§ EXERCICE PROPOSÉ A
Répondez à ces questions sur l'article consacré à Luc Simard :
(i) À quelle ronde Toronto a-t-il repêché Simard ?
(ii) Combien d'équipes la LNH comptait-elle à cette époque ?
(iii) Combien de buts Simard a-t-il marqués lors de ses saisons à Cape Cod ?
§ EXERCICE PROPOSÉ B
Recopiez, dans l'article consacré à Luc Simard, le passage allant de « Mais là aussi, le » jusqu'à « eu sa chance. ».

§ TEXTE SOURCE

Pour lui, c’était vraiment la belle époque. 

 

« C’est sûr! Quand tu ne t’attends pas à ça au début en plus. On aimait tous jouer au hockey, mais je ne m’attendais pas à avoir de tels chiffres », a confié Simard dans une généreuse entrevue de près d’une heure avec le RDS.ca. 

 

Pas facile de percer dans une LNH moins inclusive

 

C’est en insistant un peu qu’il finit par sortir son précieux livre de souvenirs confectionné par un membre de sa famille. On y retrace des dizaines d’articles relatant ses exploits et des photos plus que précieuses. 

 

Luc SimardOn le voit notamment au camp d’entraînement des Maple Leafs de Toronto en 1970 (à droite sur la photo). Parce que ses exploits ne sont pas passés inaperçus. En dépit de sa petite taille (cinq pieds neuf pouces), il a été repêché par Toronto en cinquième ronde. 

 

Mais là aussi, le contexte était totalement différent avec l’existence de seulement douze équipes dans la LNH. Son expérience permet de réaliser que plusieurs joueurs talentueux n’ont jamais pu se tailler une place à ce niveau en raison des postes qui étaient limités. 

 

« J’ai été repêché par Toronto, mais il y a un seul gars de tous ceux qu’ils ont choisis qui a pu pratiquer avec l’équipe. C’est assez dur de faire l’équipe dans ce temps-là. Mais disons qu’il était vraiment bon, c’était Darryl Sittler. Leur équipe était déjà complète à ce moment. Je pense à René Robert qui a appartenu à Toronto pendant trois ou quatre ans sans jamais pratiquer avec l’équipe », a exposé Simard en citant Robert qui a finalement récolté 702 points dans la LNH quand il a eu sa chance. 

 

Si l’expérience n’a pas été la plus agréable, elle aura été marquante pour d’autres raisons. 

 

« On pratiquait au Maple Leaf Garden. Des messieurs de l’armée venaient pour diriger notre entraînement hors glace pendant que le gros club pratiquait. Après, on s’habillait et on allait patiner à notre tour. Un moment donné, on nous a convoqués pour nous demander notre avis et on a choisi d’arrêter les entraînements à l’extérieur de la glace. On était en train de se faire mourir », a raconté le sympathique retraité. 

 

Simard et les autres espoirs des Leafs ont ensuite été envoyés dans trois équipes différentes de ligues mineures et il fallait s’armer d’une immense patience pour attendre une ouverture. 

 

Il se disait que l’appel viendrait après des saisons de 68 et 67 buts à Cape Cod, mais il a fini par accepter son sort tout en choisissant sa famille.   

 

« Tu finis par vieillir, tu as 25 ans et tu deviens papa, mais tu ne revois ta fille que deux mois après sa naissance. Là, ça te fait mal au cœur parce qu’elle pleure, tu es un étranger pour elle. C’est à ce moment que j’ai arrêté de jouer.

§ MATÉRIEL EXTRAIT

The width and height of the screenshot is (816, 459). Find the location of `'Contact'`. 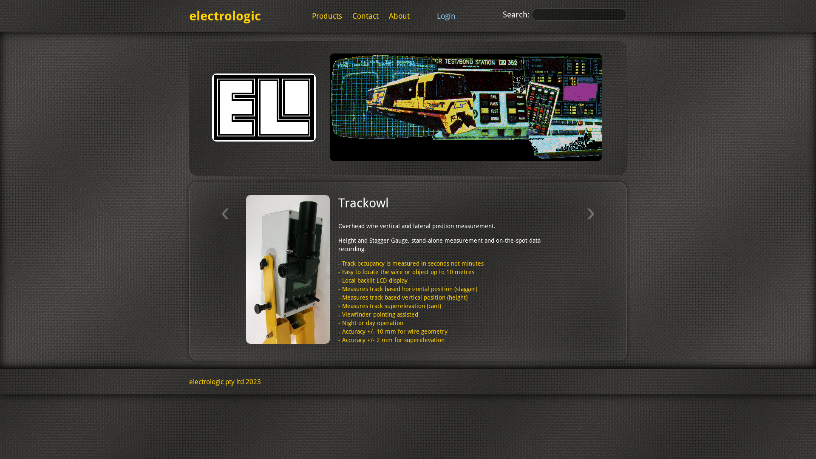

'Contact' is located at coordinates (365, 16).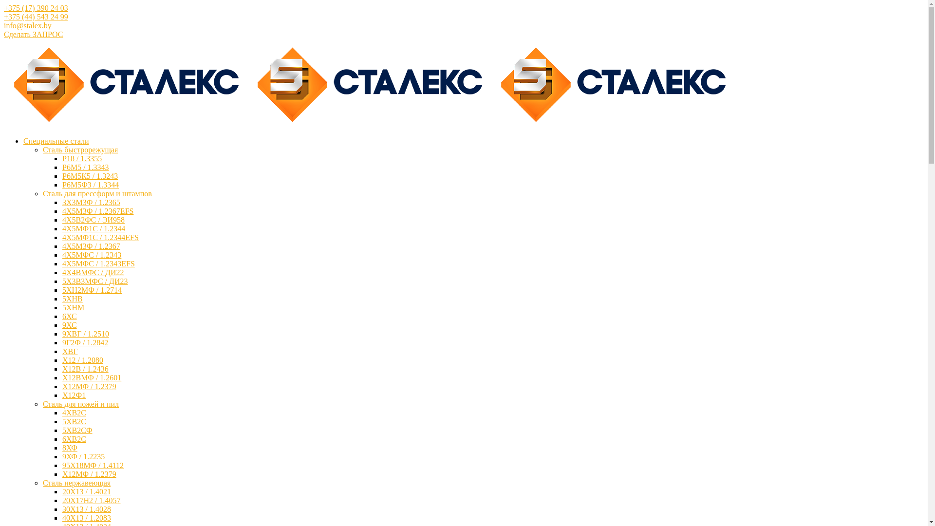  I want to click on '+375 (44) 543 24 99', so click(36, 17).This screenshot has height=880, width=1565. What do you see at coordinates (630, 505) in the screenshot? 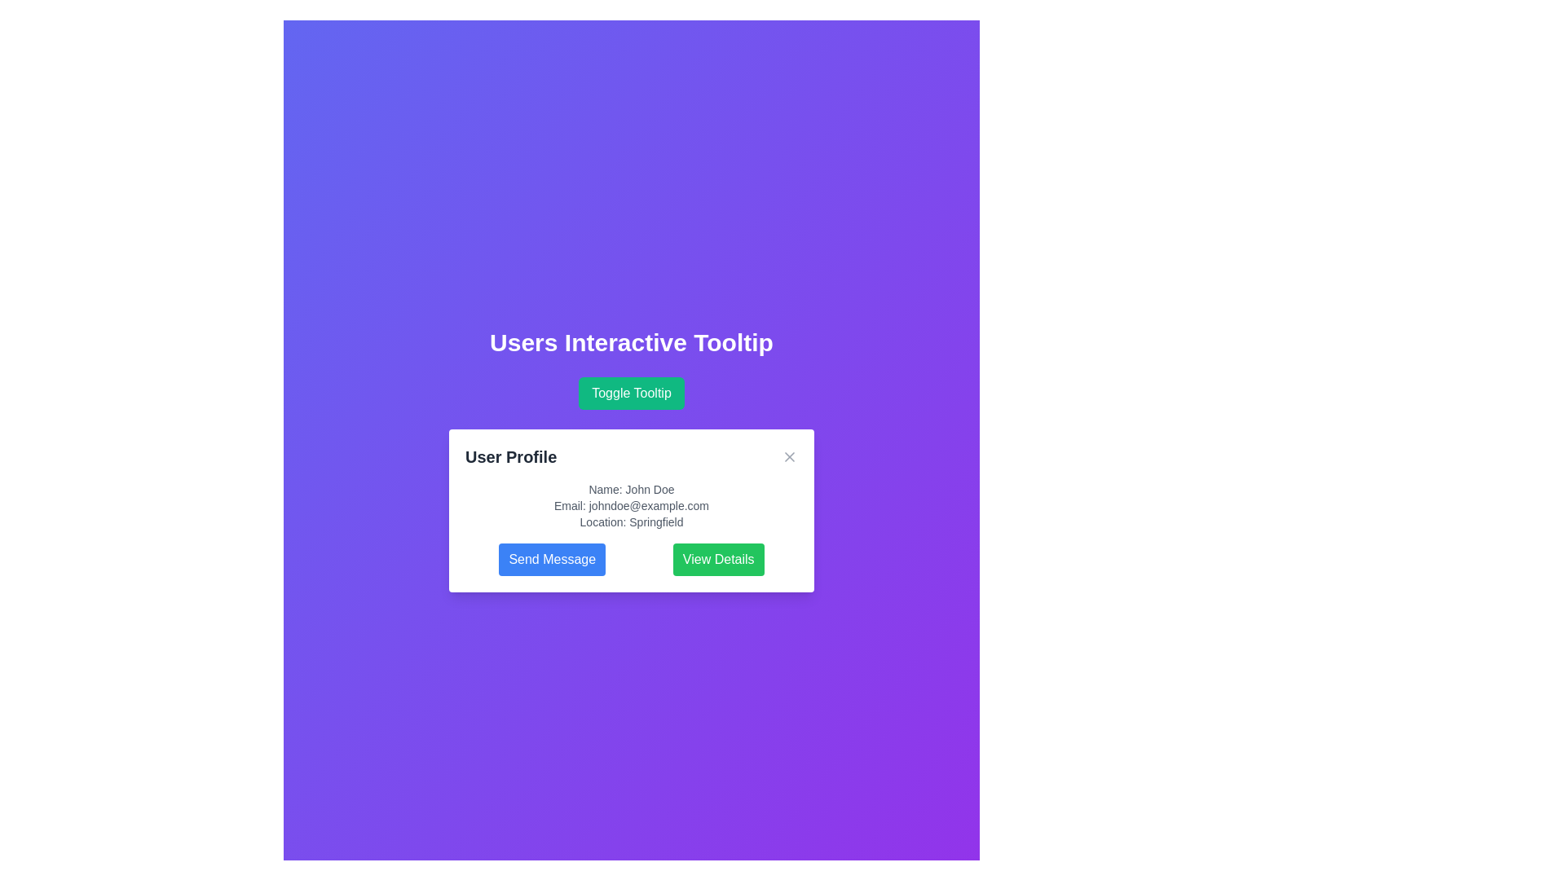
I see `the Text Display element that shows user information, located beneath the 'User Profile' title in the user profile card` at bounding box center [630, 505].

§ RÉPONSE ATTENDUE A
(i) En cinquième ronde.
(ii) Douze équipes.
(iii) 68 et 67 buts.

§ RÉPONSE ATTENDUE B
Mais là aussi, le contexte était totalement différent avec l’existence de seulement douze équipes dans la LNH. Son expérience permet de réaliser que plusieurs joueurs talentueux n’ont jamais pu se tailler une place à ce niveau en raison des postes qui étaient limités. 

 

« J’ai été repêché par Toronto, mais il y a un seul gars de tous ceux qu’ils ont choisis qui a pu pratiquer avec l’équipe. C’est assez dur de faire l’équipe dans ce temps-là. Mais disons qu’il était vraiment bon, c’était Darryl Sittler. Leur équipe était déjà complète à ce moment. Je pense à René Robert qui a appartenu à Toronto pendant trois ou quatre ans sans jamais pratiquer avec l’équipe », a exposé Simard en citant Robert qui a finalement récolté 702 points dans la LNH quand il a eu sa chance.